▶ **Work instructions**: Reproduce everything from the start of the listing down to the line containing "point(420,16)", requests included. Raise each coordinate in the answers by 32.

▶ **Dataset rows**:
+ + + + + + +

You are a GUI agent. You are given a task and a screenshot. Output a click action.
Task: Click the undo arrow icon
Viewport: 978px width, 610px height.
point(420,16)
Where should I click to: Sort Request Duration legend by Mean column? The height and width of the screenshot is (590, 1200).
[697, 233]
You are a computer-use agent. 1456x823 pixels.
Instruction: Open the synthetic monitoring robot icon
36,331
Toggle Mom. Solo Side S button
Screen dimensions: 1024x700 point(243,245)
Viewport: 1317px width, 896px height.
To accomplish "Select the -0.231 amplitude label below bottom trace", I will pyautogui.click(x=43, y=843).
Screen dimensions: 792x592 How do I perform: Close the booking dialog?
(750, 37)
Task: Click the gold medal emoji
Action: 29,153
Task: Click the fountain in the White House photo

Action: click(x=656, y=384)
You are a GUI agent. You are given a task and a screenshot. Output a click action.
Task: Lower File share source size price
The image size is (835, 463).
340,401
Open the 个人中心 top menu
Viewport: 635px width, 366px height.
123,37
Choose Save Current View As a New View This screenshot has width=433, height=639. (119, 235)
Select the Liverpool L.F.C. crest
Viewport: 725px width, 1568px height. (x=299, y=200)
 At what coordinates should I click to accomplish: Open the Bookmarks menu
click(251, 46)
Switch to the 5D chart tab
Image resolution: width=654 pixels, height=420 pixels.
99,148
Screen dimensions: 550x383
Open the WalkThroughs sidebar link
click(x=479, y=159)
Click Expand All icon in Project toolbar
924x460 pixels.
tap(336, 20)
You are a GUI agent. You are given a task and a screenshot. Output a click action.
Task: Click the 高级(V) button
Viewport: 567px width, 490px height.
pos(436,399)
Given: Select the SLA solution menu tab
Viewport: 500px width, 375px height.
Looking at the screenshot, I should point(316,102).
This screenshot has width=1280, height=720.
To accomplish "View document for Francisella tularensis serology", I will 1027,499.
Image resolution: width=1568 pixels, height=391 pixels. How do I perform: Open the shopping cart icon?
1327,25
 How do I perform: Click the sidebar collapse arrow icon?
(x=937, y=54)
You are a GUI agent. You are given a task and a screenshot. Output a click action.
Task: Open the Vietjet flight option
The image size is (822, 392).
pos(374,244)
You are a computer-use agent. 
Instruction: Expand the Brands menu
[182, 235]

+ + + + + + +

▶ **Answer in full**:
You are a GUI agent. You are given a task and a screenshot. Output a click action.
Task: Click the undo arrow icon
Viewport: 978px width, 610px height.
point(452,48)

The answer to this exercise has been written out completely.